Energy Interests Make India a Player in South China Sea Disputes

On India’s Navy Day in December, Indian Chief of Naval Staff D.K. Joshi declared that the Indian navy was prepared to operate in the South China Sea if called upon to do so. The government subsequently downplayed Joshi’s remarks, but the fact remains that the South China Sea has emerged as a vital sea corridor for India, with more than half the country’s trade currently passing through it. The security of the South China Sea will grow even more important to New Delhi in the years to come as India looks to link itself to East Asian supply chains and Indian energy imports through the corridor grow.
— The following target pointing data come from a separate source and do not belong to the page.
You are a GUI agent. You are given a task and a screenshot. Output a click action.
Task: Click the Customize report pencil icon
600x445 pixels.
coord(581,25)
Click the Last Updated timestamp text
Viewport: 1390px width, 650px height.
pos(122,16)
Speaking at a conference in New Delhi last month, Indian Foreign Minister Salman Khurshid said that the country’s energy requirements were growing at a “terrifying pace.” He further observed that if India continued to grow at its current rate of 8-9 percent, its energy import dependence would also increase dramatically. Khurshid projected that India would be importing up to 57 percent of its coal, 94 percent of its oil and 57 percent of its gas within the next two decades, compared to 15 percent for coal, 80 percent for oil and 15-18 percent for gas currently. India now imports 70 percent of its oil and 80 percent of its liquefied natural gas (LNG) from the Middle East. But given recent instability in that region, there is a sense of urgency in India about pursuing more diverse sourcing options.

These will include supplies from the Russian Arctic and Far East and the Pacific coast of North America as well as fields in the South China Sea itself. All of these sources will depend on freedom of navigation on the high seas. To secure that freedom, India will require greater coordination with Japan as well as some kind of understanding with China.